Excerpts from a dataset:
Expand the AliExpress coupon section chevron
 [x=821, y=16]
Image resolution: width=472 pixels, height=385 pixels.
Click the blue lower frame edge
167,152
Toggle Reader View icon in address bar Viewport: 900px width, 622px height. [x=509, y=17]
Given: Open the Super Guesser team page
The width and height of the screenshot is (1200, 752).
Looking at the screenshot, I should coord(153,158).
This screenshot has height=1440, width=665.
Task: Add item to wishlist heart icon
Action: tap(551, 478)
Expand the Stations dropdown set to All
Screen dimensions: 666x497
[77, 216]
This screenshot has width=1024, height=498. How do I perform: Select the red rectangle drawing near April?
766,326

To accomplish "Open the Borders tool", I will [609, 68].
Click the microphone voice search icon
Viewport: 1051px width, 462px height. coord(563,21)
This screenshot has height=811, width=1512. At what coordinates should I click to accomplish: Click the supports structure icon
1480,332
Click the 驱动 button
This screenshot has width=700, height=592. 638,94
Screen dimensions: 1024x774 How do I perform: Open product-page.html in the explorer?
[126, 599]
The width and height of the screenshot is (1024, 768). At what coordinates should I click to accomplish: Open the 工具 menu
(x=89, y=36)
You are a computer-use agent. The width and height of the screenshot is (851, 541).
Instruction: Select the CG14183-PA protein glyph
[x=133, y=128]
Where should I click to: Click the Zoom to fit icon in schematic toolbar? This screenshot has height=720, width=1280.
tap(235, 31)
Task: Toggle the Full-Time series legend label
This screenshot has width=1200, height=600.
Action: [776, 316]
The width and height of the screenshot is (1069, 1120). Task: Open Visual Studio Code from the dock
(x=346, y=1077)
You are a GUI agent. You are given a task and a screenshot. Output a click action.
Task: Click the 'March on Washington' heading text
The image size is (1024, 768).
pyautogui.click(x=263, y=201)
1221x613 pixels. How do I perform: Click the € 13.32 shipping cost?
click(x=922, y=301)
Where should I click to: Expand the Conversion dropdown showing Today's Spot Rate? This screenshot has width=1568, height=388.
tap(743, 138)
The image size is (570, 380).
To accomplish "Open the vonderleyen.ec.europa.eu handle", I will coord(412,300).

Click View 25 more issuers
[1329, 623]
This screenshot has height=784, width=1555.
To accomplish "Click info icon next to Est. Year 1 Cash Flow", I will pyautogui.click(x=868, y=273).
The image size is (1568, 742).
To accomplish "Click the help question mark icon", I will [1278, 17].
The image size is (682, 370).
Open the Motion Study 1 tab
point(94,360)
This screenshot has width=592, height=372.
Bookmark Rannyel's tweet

*Assigned task*.
Repeat each line of the data exactly as it appears above.

*Expected answer*.
Expand the AliExpress coupon section chevron
 [x=821, y=16]
Image resolution: width=472 pixels, height=385 pixels.
Click the blue lower frame edge
167,152
Toggle Reader View icon in address bar Viewport: 900px width, 622px height. [x=509, y=17]
Given: Open the Super Guesser team page
The width and height of the screenshot is (1200, 752).
Looking at the screenshot, I should coord(153,158).
This screenshot has height=1440, width=665.
Task: Add item to wishlist heart icon
Action: tap(551, 478)
Expand the Stations dropdown set to All
Screen dimensions: 666x497
[77, 216]
This screenshot has width=1024, height=498. How do I perform: Select the red rectangle drawing near April?
766,326

To accomplish "Open the Borders tool", I will [609, 68].
Click the microphone voice search icon
Viewport: 1051px width, 462px height. coord(563,21)
This screenshot has height=811, width=1512. At what coordinates should I click to accomplish: Click the supports structure icon
1480,332
Click the 驱动 button
This screenshot has width=700, height=592. 638,94
Screen dimensions: 1024x774 How do I perform: Open product-page.html in the explorer?
[126, 599]
The width and height of the screenshot is (1024, 768). At what coordinates should I click to accomplish: Open the 工具 menu
(x=89, y=36)
You are a computer-use agent. The width and height of the screenshot is (851, 541).
Instruction: Select the CG14183-PA protein glyph
[x=133, y=128]
Where should I click to: Click the Zoom to fit icon in schematic toolbar? This screenshot has height=720, width=1280.
tap(235, 31)
Task: Toggle the Full-Time series legend label
This screenshot has width=1200, height=600.
Action: [776, 316]
The width and height of the screenshot is (1069, 1120). Task: Open Visual Studio Code from the dock
(x=346, y=1077)
You are a GUI agent. You are given a task and a screenshot. Output a click action.
Task: Click the 'March on Washington' heading text
The image size is (1024, 768).
pyautogui.click(x=263, y=201)
1221x613 pixels. How do I perform: Click the € 13.32 shipping cost?
click(x=922, y=301)
Where should I click to: Expand the Conversion dropdown showing Today's Spot Rate? This screenshot has width=1568, height=388.
tap(743, 138)
The image size is (570, 380).
To accomplish "Open the vonderleyen.ec.europa.eu handle", I will coord(412,300).

Click View 25 more issuers
[1329, 623]
This screenshot has height=784, width=1555.
To accomplish "Click info icon next to Est. Year 1 Cash Flow", I will pyautogui.click(x=868, y=273).
The image size is (1568, 742).
To accomplish "Click the help question mark icon", I will [1278, 17].
The image size is (682, 370).
Open the Motion Study 1 tab
point(94,360)
This screenshot has width=592, height=372.
Bookmark Rannyel's tweet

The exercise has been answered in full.